> GOAL OF THE EXERCISE
Beneath this line is the data. Output exactly the lines from the line with "Where should I click to: Switch" to the line with "Open the 5+", both ends included, and nothing more.
(INFORMATION SHOWN)
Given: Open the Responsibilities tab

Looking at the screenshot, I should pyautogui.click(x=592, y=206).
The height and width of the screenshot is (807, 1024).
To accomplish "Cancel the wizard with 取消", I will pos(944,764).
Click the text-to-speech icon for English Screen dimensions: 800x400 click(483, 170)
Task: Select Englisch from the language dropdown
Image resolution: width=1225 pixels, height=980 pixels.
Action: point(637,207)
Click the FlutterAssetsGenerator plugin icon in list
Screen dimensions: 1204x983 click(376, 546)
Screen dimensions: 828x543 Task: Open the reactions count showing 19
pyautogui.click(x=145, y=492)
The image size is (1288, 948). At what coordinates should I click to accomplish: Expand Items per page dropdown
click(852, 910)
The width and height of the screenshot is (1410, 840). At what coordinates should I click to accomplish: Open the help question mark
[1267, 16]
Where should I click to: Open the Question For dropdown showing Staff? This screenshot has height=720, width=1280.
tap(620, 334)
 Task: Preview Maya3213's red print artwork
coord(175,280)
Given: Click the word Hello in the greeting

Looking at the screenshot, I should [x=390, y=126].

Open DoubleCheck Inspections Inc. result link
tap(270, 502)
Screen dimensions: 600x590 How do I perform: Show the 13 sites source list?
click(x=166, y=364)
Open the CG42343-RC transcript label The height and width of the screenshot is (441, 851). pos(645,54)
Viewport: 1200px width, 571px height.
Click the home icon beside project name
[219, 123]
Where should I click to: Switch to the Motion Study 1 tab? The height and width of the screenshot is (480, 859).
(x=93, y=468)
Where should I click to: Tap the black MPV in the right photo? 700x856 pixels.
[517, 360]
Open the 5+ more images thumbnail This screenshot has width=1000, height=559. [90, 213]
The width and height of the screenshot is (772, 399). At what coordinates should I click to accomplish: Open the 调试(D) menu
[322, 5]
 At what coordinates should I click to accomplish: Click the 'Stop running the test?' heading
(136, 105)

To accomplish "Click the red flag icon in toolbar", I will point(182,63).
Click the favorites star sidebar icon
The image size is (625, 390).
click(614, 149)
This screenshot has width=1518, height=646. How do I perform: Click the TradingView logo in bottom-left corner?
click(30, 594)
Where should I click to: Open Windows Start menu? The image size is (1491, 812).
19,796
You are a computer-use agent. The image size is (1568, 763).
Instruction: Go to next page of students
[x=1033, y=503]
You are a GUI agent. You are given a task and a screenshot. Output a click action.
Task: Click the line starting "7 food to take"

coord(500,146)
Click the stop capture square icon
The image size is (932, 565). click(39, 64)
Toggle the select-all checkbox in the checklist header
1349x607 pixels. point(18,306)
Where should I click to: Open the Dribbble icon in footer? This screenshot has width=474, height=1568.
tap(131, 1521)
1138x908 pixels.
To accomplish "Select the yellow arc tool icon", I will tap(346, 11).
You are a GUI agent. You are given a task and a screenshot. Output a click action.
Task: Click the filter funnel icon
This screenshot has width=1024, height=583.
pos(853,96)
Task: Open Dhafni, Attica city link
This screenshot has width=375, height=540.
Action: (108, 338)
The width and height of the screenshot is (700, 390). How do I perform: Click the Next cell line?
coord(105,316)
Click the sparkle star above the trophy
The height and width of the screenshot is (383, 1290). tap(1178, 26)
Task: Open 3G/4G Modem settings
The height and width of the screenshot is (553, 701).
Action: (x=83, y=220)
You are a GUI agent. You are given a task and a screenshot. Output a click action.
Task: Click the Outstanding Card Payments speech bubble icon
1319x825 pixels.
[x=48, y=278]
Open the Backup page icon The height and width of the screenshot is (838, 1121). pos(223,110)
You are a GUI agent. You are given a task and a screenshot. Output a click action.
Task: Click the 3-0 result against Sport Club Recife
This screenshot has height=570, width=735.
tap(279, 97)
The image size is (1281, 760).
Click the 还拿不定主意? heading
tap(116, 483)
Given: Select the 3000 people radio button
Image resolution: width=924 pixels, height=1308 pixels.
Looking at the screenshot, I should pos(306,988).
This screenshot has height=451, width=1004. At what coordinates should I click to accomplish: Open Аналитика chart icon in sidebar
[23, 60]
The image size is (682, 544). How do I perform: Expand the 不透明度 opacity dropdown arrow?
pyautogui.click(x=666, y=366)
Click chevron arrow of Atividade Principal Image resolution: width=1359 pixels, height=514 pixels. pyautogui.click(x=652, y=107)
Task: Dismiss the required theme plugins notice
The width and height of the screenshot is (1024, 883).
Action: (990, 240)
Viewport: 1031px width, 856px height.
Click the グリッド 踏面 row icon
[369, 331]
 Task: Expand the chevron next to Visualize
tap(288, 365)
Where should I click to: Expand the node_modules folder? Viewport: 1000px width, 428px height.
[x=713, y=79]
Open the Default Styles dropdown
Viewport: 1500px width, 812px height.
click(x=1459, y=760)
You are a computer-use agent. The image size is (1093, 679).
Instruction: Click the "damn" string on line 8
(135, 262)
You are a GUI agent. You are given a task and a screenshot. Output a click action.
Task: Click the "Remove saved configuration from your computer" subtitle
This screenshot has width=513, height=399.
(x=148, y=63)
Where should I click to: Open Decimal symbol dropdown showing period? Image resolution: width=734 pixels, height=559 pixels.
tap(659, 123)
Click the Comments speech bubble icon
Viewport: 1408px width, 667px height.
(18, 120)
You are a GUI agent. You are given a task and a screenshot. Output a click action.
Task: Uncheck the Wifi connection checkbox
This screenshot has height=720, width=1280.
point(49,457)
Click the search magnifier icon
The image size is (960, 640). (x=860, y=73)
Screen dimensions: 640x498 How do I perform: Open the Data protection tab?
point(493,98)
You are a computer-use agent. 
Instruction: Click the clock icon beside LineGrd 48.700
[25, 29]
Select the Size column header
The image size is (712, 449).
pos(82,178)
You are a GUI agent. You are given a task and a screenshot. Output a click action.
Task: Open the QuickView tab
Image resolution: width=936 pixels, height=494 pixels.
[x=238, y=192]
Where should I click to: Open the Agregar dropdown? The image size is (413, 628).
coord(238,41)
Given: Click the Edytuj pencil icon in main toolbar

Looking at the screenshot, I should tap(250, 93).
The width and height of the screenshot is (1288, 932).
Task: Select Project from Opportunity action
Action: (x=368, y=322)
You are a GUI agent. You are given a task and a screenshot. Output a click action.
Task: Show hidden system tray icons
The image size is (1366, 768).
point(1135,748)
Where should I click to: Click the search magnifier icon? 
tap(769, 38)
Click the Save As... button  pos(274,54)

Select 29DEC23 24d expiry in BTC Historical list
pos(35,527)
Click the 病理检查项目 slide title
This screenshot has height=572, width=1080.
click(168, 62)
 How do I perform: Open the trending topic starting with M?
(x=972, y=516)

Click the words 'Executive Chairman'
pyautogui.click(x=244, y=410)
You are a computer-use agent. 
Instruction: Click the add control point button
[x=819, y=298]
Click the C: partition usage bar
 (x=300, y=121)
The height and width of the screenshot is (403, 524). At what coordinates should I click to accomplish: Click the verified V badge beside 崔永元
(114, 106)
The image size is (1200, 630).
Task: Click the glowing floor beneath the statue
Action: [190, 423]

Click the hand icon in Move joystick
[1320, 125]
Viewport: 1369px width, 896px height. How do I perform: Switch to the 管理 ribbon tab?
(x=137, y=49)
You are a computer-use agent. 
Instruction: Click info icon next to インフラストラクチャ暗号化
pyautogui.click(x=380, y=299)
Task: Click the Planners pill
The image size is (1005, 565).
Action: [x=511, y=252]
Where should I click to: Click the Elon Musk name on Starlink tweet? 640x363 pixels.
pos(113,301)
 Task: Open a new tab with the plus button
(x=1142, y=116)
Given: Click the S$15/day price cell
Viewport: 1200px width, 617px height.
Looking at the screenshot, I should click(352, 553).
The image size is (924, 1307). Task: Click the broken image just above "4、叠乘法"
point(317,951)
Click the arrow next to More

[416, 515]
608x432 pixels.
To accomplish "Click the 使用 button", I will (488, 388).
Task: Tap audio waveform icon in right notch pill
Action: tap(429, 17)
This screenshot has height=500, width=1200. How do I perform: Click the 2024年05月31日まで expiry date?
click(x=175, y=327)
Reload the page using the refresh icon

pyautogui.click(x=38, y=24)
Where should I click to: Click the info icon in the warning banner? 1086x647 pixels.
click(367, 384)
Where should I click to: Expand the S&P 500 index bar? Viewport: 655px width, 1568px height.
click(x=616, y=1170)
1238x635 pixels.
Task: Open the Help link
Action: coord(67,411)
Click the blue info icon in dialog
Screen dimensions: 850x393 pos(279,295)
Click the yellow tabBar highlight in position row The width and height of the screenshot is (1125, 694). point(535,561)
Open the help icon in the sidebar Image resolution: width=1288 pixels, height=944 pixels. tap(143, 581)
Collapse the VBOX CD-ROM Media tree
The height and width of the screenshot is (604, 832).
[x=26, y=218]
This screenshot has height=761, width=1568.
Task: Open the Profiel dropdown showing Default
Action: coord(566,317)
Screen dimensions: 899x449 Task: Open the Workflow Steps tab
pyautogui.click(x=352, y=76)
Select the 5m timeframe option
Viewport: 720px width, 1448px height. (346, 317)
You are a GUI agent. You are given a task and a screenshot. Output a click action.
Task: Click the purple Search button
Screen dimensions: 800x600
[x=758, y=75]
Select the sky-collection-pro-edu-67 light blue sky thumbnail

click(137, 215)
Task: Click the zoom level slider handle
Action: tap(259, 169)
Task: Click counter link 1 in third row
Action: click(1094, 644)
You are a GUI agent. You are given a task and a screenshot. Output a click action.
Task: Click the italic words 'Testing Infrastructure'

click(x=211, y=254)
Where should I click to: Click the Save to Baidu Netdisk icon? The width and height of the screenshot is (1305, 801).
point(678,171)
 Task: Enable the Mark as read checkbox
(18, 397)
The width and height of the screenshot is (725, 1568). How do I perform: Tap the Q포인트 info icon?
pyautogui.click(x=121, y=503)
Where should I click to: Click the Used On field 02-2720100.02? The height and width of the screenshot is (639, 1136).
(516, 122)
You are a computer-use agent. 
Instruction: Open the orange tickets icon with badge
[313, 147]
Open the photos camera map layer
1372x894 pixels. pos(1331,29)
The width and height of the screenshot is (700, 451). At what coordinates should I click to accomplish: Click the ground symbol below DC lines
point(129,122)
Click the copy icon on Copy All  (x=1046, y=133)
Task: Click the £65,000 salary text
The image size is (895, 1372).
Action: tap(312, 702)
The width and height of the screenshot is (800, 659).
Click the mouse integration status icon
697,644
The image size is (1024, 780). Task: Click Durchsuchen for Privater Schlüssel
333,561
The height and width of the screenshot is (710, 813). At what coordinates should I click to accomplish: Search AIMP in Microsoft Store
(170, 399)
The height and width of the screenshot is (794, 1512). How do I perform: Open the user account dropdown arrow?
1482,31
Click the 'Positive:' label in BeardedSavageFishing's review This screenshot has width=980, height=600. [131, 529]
(End INFORMATION SHOWN)
> EXPECTED ANSWER
Where should I click to: Switch to the Motion Study 1 tab? The height and width of the screenshot is (480, 859).
(x=93, y=468)
Where should I click to: Tap the black MPV in the right photo? 700x856 pixels.
[517, 360]
Open the 5+ more images thumbnail This screenshot has width=1000, height=559. [90, 213]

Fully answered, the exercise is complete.